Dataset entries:
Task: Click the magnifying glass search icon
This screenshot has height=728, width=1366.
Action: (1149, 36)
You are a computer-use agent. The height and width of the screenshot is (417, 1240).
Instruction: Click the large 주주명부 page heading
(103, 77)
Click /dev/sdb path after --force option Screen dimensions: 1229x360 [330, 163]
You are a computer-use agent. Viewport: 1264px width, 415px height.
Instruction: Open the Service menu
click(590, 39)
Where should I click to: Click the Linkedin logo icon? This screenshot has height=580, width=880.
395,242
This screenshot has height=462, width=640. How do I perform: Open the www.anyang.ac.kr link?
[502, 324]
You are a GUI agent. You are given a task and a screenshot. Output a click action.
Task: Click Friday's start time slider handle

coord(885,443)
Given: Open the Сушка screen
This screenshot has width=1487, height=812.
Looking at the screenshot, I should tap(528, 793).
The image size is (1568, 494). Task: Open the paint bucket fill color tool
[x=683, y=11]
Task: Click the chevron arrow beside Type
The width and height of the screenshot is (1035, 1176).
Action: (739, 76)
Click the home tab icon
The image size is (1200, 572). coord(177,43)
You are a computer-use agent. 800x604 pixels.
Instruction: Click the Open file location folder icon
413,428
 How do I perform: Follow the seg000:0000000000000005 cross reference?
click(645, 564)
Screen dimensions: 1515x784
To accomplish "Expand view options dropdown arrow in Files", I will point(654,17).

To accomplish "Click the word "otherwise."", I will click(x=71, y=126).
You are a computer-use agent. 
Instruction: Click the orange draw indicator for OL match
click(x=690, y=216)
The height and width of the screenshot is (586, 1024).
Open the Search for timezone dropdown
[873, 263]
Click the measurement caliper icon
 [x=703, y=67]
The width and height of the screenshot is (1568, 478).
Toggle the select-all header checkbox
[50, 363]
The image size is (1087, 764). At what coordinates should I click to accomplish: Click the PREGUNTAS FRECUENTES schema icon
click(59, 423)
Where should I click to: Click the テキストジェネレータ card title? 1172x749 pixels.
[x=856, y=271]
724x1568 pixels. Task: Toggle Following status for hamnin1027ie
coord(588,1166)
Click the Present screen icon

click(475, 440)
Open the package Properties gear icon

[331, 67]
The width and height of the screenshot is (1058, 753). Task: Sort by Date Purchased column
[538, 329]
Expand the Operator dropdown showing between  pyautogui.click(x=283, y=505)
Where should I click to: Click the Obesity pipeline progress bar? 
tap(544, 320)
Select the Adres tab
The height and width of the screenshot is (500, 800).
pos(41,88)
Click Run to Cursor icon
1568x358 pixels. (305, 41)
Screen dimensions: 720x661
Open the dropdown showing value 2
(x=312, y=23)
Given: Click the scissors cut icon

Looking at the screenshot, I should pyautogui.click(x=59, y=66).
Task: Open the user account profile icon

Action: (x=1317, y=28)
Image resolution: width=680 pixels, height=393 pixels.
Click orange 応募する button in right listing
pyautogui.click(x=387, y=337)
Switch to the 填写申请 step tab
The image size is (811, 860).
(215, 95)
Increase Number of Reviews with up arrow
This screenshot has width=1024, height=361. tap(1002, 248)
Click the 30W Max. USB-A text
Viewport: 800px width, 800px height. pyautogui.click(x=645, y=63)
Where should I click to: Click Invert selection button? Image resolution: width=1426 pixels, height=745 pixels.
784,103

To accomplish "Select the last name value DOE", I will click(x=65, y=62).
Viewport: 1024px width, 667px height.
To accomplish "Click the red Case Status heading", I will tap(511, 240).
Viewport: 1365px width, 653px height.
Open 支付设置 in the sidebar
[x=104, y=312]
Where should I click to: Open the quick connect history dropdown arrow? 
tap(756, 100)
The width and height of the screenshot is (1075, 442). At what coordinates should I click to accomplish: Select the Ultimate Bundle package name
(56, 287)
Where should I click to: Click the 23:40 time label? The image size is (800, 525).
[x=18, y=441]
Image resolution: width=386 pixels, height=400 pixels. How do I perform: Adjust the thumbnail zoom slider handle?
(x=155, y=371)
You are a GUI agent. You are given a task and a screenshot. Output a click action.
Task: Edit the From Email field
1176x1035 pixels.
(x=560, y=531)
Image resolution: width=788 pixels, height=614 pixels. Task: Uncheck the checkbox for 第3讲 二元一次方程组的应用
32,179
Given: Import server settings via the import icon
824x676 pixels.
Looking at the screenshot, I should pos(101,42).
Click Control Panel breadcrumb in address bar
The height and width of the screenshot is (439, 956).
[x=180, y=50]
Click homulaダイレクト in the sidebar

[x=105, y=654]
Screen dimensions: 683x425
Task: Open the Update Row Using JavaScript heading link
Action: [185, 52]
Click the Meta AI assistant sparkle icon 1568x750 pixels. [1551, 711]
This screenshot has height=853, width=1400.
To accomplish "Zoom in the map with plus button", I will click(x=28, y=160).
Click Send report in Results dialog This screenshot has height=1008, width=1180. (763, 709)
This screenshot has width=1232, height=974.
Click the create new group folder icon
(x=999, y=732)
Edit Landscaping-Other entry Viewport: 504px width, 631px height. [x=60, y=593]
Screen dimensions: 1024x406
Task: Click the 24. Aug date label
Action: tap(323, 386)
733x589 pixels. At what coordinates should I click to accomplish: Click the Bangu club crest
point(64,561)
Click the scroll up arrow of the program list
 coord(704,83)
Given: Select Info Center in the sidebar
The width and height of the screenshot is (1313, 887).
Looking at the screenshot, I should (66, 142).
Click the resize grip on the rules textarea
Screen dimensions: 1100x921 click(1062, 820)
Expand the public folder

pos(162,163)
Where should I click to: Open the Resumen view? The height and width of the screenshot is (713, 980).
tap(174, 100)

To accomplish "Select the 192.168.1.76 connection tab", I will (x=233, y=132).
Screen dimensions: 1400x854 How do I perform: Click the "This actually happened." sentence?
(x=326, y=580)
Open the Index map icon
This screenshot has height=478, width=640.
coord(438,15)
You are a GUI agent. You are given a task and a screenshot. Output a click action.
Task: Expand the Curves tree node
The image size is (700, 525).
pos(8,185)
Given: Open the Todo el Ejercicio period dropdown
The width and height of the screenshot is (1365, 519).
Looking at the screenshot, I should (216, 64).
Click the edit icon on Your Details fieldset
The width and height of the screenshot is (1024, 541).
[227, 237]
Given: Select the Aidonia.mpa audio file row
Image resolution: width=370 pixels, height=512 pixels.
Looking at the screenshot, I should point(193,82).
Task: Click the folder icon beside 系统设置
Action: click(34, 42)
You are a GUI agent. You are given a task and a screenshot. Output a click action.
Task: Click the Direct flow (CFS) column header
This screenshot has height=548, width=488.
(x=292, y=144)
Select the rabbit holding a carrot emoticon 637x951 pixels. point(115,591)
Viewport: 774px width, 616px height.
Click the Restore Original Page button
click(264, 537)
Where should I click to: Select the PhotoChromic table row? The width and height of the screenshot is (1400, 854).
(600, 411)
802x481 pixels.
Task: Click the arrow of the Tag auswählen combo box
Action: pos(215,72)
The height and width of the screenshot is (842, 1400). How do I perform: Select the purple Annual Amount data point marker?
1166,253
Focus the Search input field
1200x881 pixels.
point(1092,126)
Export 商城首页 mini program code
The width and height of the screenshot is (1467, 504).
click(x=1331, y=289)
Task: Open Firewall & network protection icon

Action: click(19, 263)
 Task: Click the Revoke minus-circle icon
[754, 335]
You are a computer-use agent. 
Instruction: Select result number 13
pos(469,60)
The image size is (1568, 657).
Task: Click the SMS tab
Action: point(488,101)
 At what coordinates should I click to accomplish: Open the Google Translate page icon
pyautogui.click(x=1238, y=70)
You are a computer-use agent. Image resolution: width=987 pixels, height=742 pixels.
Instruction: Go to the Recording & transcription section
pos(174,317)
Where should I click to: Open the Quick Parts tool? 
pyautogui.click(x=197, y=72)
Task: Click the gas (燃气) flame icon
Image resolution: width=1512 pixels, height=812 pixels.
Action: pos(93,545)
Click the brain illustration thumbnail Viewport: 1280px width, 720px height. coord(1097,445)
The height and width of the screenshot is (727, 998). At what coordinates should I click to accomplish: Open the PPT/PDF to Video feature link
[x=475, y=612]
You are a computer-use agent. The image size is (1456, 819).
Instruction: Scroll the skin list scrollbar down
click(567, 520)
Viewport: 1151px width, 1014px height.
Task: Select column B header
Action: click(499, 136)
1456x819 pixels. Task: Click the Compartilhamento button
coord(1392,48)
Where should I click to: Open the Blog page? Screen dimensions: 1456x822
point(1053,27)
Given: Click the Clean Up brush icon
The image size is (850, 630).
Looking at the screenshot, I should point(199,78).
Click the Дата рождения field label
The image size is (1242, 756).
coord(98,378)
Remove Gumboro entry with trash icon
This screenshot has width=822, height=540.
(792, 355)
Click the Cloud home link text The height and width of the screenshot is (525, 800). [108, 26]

» WHAT THE TASK ASKS: Wherever the string "computer" appears in the data above, report the whole line.

» OUTPUT:
You are a computer-use agent. The height and width of the screenshot is (417, 1240).
You are a computer-use agent. Viewport: 1264px width, 415px height.
You are a computer-use agent. 800x604 pixels.
You are a computer-use agent. 
You are a computer-use agent. 
You are a computer-use agent. Image resolution: width=987 pixels, height=742 pixels.
You are a computer-use agent. The image size is (1456, 819).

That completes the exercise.